**What you are asked to do:**
Copy the records below without changing a single line.

**Provided data:**
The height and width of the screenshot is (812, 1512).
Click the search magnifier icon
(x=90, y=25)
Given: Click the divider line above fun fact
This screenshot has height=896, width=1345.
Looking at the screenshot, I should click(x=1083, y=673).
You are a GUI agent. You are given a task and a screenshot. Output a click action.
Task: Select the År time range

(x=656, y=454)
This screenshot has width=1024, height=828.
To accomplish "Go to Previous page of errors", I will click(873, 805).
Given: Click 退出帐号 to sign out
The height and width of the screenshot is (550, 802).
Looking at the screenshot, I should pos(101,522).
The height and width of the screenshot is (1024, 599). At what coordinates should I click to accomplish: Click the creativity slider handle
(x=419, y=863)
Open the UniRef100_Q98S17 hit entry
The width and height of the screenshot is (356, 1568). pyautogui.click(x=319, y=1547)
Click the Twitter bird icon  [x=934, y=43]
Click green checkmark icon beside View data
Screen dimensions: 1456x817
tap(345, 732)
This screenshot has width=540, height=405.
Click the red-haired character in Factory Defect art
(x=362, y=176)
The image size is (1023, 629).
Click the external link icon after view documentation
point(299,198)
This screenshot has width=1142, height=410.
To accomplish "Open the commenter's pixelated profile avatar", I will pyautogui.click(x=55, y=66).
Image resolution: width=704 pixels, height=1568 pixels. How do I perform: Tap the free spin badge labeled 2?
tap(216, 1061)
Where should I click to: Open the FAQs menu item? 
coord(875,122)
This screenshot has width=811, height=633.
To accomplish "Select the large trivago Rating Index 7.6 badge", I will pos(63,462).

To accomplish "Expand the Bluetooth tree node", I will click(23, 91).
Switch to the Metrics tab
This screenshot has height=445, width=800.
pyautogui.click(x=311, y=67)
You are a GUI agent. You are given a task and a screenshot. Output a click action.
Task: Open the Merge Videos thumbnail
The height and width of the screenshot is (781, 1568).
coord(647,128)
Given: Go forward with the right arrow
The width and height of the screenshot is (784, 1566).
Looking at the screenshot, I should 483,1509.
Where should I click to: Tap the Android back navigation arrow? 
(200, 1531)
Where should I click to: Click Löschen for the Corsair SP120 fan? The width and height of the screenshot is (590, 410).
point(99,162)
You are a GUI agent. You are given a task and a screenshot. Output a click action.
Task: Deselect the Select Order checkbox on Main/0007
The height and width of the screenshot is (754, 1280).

**Full output:**
The height and width of the screenshot is (812, 1512).
Click the search magnifier icon
(x=90, y=25)
Given: Click the divider line above fun fact
This screenshot has height=896, width=1345.
Looking at the screenshot, I should click(x=1083, y=673).
You are a GUI agent. You are given a task and a screenshot. Output a click action.
Task: Select the År time range

(x=656, y=454)
This screenshot has width=1024, height=828.
To accomplish "Go to Previous page of errors", I will click(873, 805).
Given: Click 退出帐号 to sign out
The height and width of the screenshot is (550, 802).
Looking at the screenshot, I should pos(101,522).
The height and width of the screenshot is (1024, 599). At what coordinates should I click to accomplish: Click the creativity slider handle
(x=419, y=863)
Open the UniRef100_Q98S17 hit entry
The width and height of the screenshot is (356, 1568). pyautogui.click(x=319, y=1547)
Click the Twitter bird icon  [x=934, y=43]
Click green checkmark icon beside View data
Screen dimensions: 1456x817
tap(345, 732)
This screenshot has width=540, height=405.
Click the red-haired character in Factory Defect art
(x=362, y=176)
The image size is (1023, 629).
Click the external link icon after view documentation
point(299,198)
This screenshot has width=1142, height=410.
To accomplish "Open the commenter's pixelated profile avatar", I will pyautogui.click(x=55, y=66).
Image resolution: width=704 pixels, height=1568 pixels. How do I perform: Tap the free spin badge labeled 2?
tap(216, 1061)
Where should I click to: Open the FAQs menu item? 
coord(875,122)
This screenshot has width=811, height=633.
To accomplish "Select the large trivago Rating Index 7.6 badge", I will pos(63,462).

To accomplish "Expand the Bluetooth tree node", I will click(23, 91).
Switch to the Metrics tab
This screenshot has height=445, width=800.
pyautogui.click(x=311, y=67)
You are a GUI agent. You are given a task and a screenshot. Output a click action.
Task: Open the Merge Videos thumbnail
The height and width of the screenshot is (781, 1568).
coord(647,128)
Given: Go forward with the right arrow
The width and height of the screenshot is (784, 1566).
Looking at the screenshot, I should 483,1509.
Where should I click to: Tap the Android back navigation arrow? 
(200, 1531)
Where should I click to: Click Löschen for the Corsair SP120 fan? The width and height of the screenshot is (590, 410).
point(99,162)
You are a GUI agent. You are given a task and a screenshot. Output a click action.
Task: Deselect the Select Order checkbox on Main/0007
The height and width of the screenshot is (754, 1280).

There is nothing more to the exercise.